30/10/2006

Quando compensa abrir mão de status

Fonte: O Estado de S. Paulo

Preço, espaço e segurança contam na decisão de quem opta por bairros emergentes e desiste de áreas mais valorizadas

Patrícia Baldo, de 38 anos, gostaria de morar no Alto de Pinheiros. “Minha filha – Sabrina, de 3 anos – está numa escola ótima lá, mas é um lugar para arquimilionário morar”, diz Patrícia, olhando os últimos detalhes do apartamento que acaba de comprar na Rua Carlos Weber, na Vila Hamburguesa.

Vai pagar R$ 400 mil pelo quatro dormitórios de 156 m2. “É o dobro do tamanho do nosso”, comemora o marido de Patrícia, o médico Ricardo Baldo, de 39 anos, sempre carregando a outra filha do casal, Beatriz, de 7 meses. “A família começou a crescer e precisávamos de mais espaço”, diz Baldo, que nasceu no bairro. “Antes existiam mais casas, pequenos comércios, oficinas.

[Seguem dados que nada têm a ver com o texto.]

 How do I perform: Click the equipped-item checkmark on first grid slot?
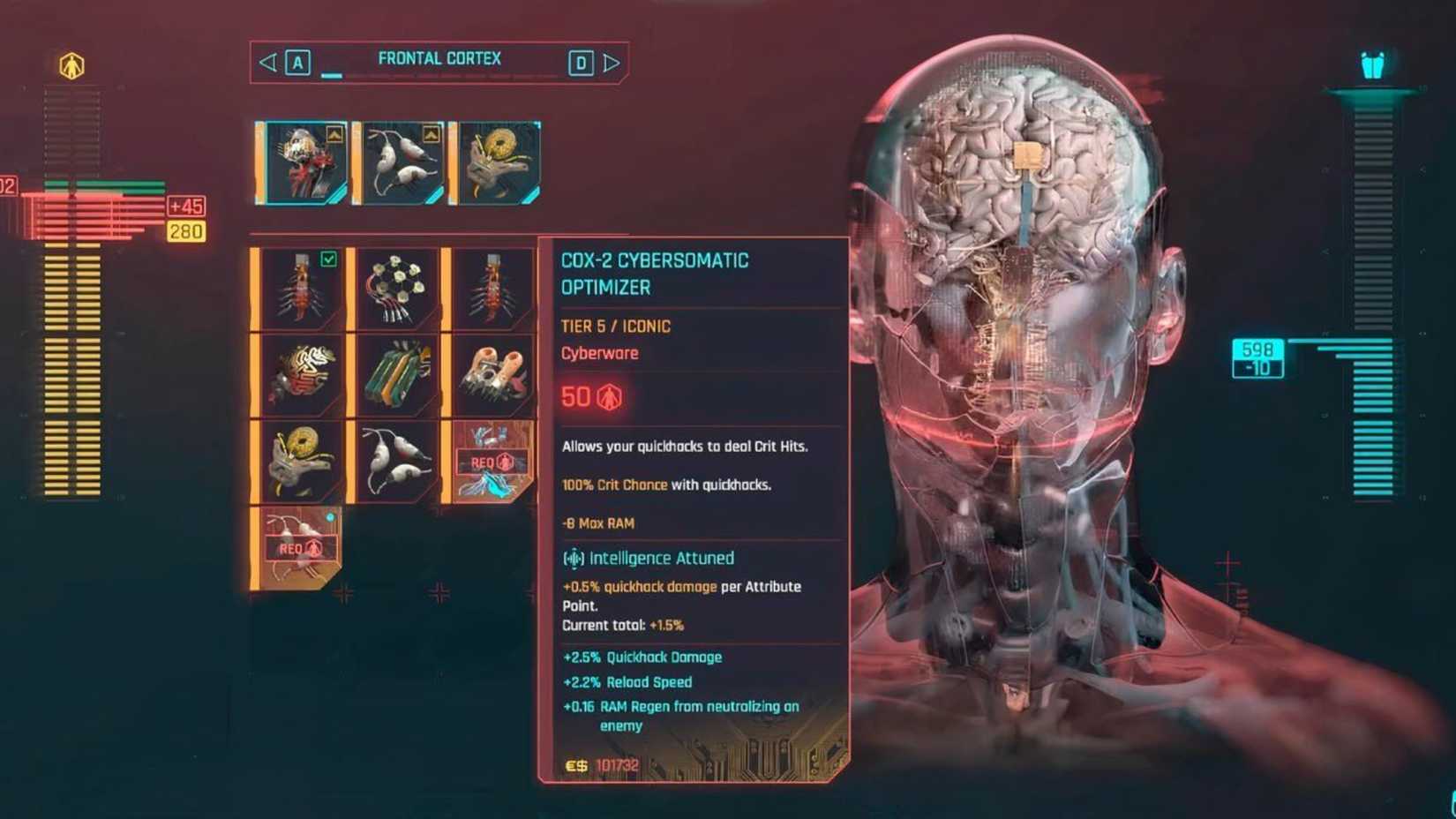tap(329, 259)
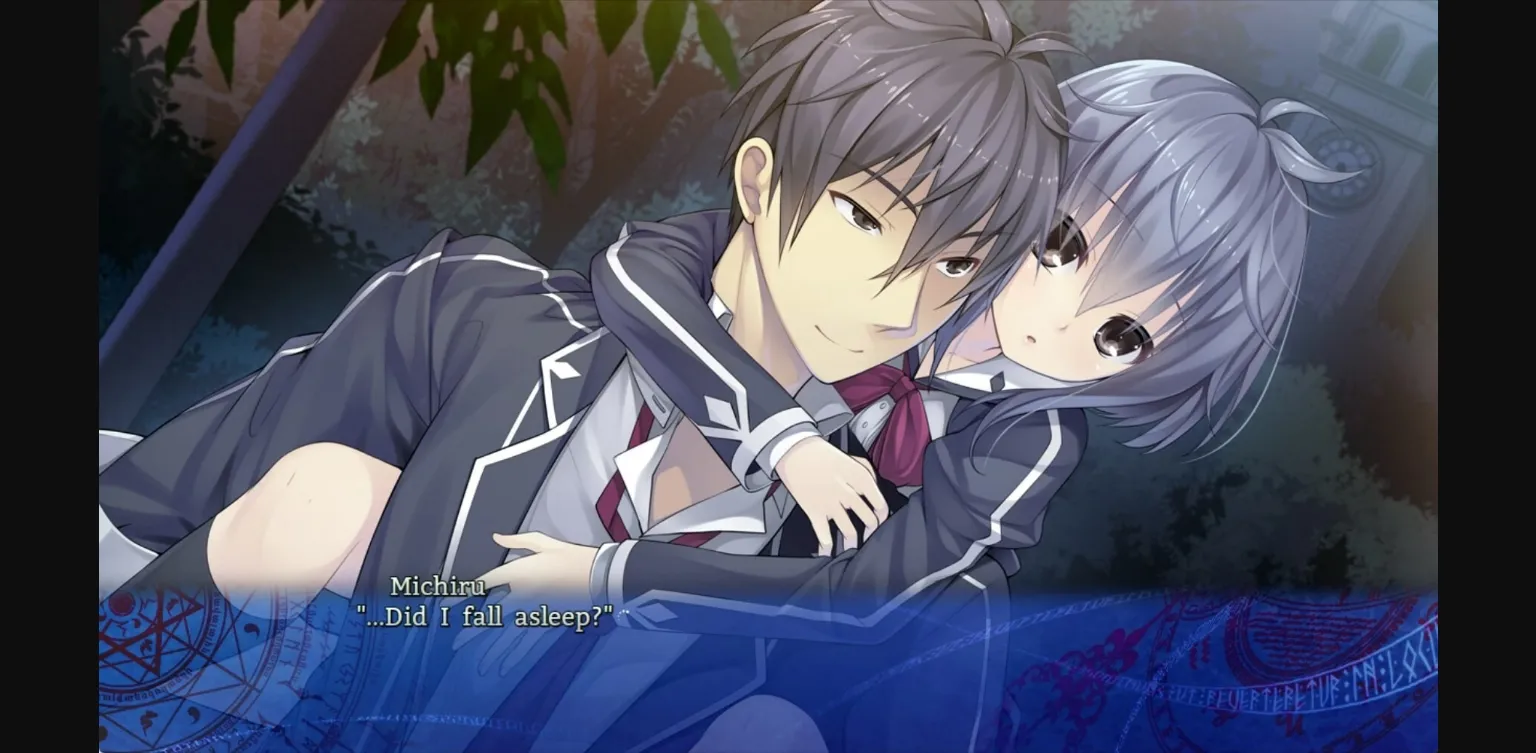The height and width of the screenshot is (753, 1536).
Task: Click the dialogue text box to advance the story
Action: coord(760,660)
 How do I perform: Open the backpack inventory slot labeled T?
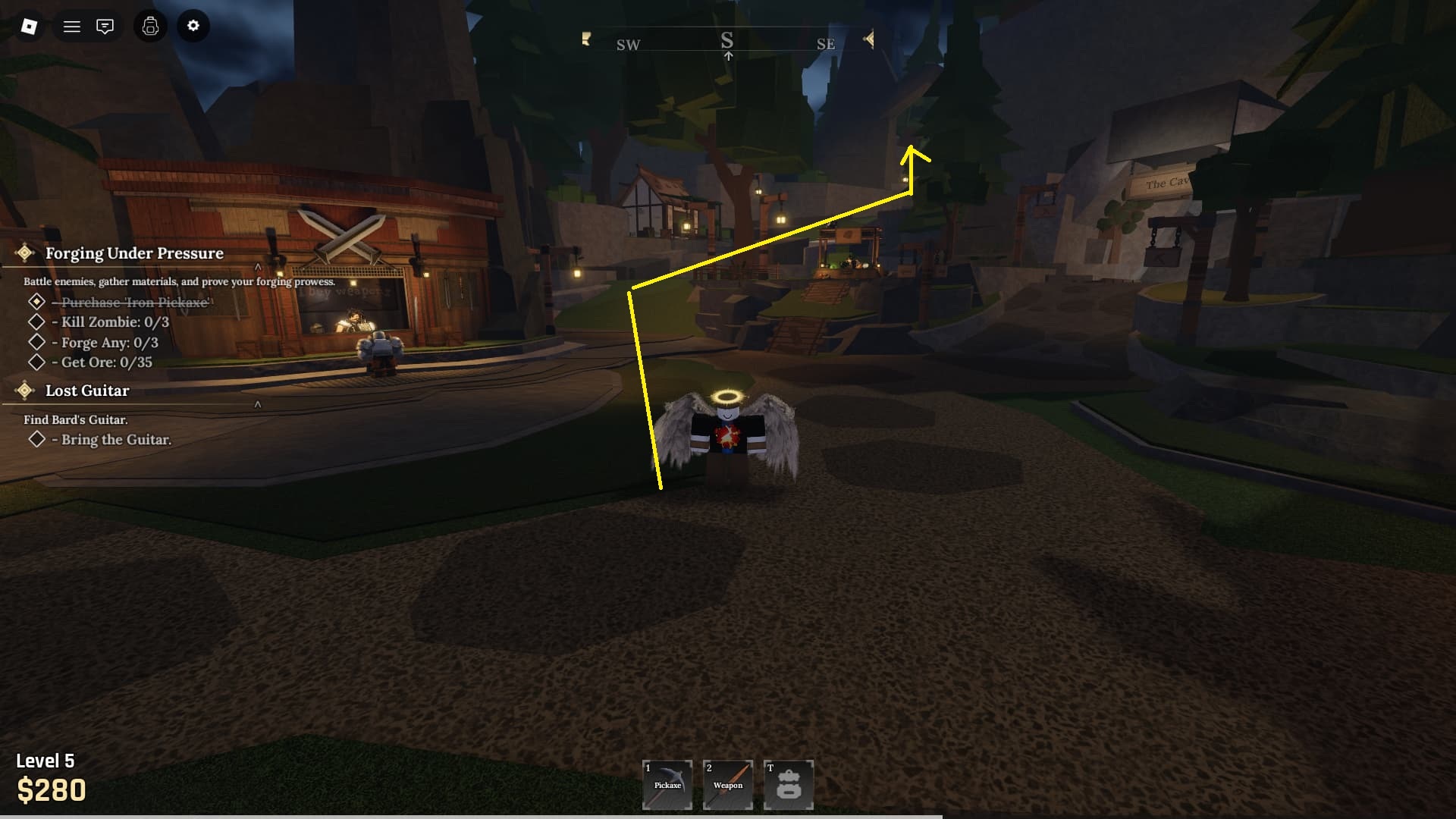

Não era esse monte de prédios.” A segurança e o clube, aliados a um condomínio baixo, contaram muito na hora da decisão.

A segurança de um condomínio semifechado na Vila São Francisco, próximo do Butantã, também ajudou mãe, filha e avó a decidirem comprar dois apartamentos de 81 metros quadrados, de R$ 220 mil cada. “Vamos ficar no mesmo prédio, em andares diferentes”, explica a gerente de recursos humanos Roberta Rodrigues Perondini, de 33 anos.

“Tinha visto uma propaganda da Vila São Francisco, mas morava numa casa grande no Jardim Previdência e não pensava em mudar”, diz a mãe de Roberta, Dulcinéia, de 66 anos. Claro que o bosque de 49 mil m2 também ajudou na decisão. “Apesar de estar perto da Avenida Corifeu de Azevedo Marques, é um sossego”, emendou.

É o 13º lançamento da Gafisa no mesmo terreno, o Colinas de São Francisco, nos últimos oito anos. Mas há outros empreendimentos por toda parte. Foi de olho nessa expansão que Laércio Ribeiro derrubou três casas para erguer o Caldeirão da Villa, restaurante na Rua Dr. Cândido Mota Filho. “Tem capacidade para 600 pessoas”, diz. Quando ele se estabeleceu no bairro, em 2000, com um bar menor e acanhado, havia poucos edifícios e comércio incipiente. “Impressiona como o bairro cresceu”, diz Ribeiro, que mora na também explosiva Vila Hamburguesa. “Quero abrir uma filial por lá”, conta.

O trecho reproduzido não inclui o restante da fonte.